Cluster analysis is a technique that assigns items to automatically created groups based on a calculation of the degree of association between items and groups. In the information retrieval (IR) field, cluster analysis has been used to create groups of documents with the goal of improving the efficiency and effectiveness of retrieval, or to determine the structure of the literature of a field. The terms in a document collection can also be clustered to show their relationships. The two main types of cluster analysis methods are the nonhierarchical, which divide a data set of N items into M clusters, and the hierarchical, which produce a nested data set in which pairs of items or clusters are successively linked. The nonhierarchical methods such as the single pass and reallocation methods are heuristic in nature and require less computation than the hierarchical methods. Clustered files are often suggested as a way to cut down search time in similarity-based systems (Caroline and Stephen). In such an organization, similar documents are grouped together in clusters, and only the most promising clusters are examined.
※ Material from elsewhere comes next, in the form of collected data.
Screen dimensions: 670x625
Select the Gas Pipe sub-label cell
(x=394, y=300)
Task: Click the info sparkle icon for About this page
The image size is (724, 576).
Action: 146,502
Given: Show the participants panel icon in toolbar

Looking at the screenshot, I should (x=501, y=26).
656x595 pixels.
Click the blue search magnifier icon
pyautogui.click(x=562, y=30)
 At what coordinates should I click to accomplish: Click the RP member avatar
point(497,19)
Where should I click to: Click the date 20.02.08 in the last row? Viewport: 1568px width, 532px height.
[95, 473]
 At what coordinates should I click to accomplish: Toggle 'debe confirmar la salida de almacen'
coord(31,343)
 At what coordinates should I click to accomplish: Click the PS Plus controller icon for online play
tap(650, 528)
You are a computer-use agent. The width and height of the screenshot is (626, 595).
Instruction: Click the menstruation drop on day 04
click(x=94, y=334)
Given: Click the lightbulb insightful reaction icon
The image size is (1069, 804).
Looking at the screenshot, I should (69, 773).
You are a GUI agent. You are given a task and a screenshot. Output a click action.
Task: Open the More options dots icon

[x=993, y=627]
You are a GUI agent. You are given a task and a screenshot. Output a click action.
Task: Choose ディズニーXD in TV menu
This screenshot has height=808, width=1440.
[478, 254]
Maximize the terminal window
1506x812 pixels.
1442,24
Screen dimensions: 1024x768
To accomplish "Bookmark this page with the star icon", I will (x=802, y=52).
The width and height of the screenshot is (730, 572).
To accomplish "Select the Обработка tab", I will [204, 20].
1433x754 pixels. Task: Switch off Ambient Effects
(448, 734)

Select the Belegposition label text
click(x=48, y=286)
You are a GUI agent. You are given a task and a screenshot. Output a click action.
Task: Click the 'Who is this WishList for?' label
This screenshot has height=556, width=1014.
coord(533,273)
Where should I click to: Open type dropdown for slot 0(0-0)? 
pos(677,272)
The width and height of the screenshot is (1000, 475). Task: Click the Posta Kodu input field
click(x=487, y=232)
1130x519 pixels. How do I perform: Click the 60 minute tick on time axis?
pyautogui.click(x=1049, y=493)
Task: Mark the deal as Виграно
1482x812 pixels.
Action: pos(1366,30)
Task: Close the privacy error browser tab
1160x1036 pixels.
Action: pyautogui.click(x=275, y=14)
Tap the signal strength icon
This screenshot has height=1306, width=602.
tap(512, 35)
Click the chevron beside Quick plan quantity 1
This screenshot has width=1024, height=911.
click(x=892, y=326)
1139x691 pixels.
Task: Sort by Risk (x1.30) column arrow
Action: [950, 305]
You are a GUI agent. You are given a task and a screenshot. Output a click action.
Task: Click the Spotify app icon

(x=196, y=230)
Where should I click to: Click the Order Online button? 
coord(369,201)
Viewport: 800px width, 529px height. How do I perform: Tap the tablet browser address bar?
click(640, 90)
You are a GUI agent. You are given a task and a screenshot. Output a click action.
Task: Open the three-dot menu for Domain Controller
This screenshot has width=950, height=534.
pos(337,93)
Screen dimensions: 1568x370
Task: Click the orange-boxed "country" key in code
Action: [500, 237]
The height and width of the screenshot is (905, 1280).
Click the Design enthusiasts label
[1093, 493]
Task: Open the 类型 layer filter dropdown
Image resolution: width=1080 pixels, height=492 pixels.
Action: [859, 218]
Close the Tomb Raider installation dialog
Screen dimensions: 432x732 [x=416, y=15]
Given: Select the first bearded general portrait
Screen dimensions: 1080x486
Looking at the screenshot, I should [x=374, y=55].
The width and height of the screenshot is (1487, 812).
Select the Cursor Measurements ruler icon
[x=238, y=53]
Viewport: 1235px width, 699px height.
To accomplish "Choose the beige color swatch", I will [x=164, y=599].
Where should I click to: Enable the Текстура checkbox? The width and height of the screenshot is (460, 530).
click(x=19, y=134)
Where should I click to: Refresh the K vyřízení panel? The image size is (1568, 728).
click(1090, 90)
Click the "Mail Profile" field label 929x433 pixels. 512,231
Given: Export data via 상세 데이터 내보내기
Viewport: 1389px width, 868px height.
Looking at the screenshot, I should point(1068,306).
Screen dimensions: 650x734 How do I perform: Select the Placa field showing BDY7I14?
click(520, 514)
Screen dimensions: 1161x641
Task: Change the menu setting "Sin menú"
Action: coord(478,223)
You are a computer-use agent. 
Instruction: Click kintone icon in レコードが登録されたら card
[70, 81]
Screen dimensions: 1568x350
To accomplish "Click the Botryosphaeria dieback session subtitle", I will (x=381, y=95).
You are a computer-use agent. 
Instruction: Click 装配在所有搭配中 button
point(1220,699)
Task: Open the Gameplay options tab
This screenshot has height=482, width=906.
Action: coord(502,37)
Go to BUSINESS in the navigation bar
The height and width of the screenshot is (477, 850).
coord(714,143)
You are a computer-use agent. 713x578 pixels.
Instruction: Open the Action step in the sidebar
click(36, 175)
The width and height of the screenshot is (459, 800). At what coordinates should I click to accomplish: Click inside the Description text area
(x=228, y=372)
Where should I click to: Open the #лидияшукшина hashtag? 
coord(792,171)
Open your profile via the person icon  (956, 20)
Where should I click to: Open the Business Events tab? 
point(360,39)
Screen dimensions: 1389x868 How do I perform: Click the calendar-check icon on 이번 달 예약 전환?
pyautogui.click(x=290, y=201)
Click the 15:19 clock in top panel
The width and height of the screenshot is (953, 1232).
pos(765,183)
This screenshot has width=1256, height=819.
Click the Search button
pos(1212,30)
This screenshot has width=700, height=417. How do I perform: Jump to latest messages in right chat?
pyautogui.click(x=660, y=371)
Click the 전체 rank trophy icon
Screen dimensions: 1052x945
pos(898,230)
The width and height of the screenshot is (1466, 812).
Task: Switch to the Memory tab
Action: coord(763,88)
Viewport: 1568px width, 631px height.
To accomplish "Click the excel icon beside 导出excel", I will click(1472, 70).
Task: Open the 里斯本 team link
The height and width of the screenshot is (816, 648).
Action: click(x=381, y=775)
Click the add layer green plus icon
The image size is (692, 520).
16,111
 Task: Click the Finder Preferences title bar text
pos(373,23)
The cluster hypothesis states the fundamental assumption we make when using
clustering in information retrieval.
Cluster hypothesis. “Documents in the same cluster behave similarly with respect to relevance to information needs.†The hypothesis states that if there is a document from a cluster that is relevant to a search request, then it is likely that other documents from the same cluster are also relevant (Linus, 2014). This is because clustering puts together documents that share many terms. In both cases, we posit that similar documents behave similarly with respect to relevance.
Tree clustering is a form of clustering algorithm that joins together objects successively into clusters, using some measures of similarity or distance. A typical example of this kind of clustering is the hierarchical tree. Hierarchical clustering is based on the core idea of objects being more related to nearby objects than to objects farther away. As such these algorithms connect objects to form clusters based on their distances.
1.2 Statement of the Problem
Although, Benue state is still a developing state but this have not really affected the increasing number of vehicles owners in the state, and this means more work for the federal road safety corps in Benue state, there is need for a clear statistics of vehicle owners in a particular local government and the Benue state in general, to combat the menace of fake vehicle registration, false driving license, vehicle theft and so on, and ensuring road rules and regulation are kept by road users through proper registration and monitoring, and to achieve this, a means of advance storage, processing and easy retrieval of information system is required , with this in mind, this study becomes very necessary as it will improve vehicle registration process as well as ensure quick and easy access to registered vehicles and their owners information by the FRSC anywhere and anytime in the state, this system will to a large extent reduce the challenges and restriction associated with the use of the manual process of registering vehicles.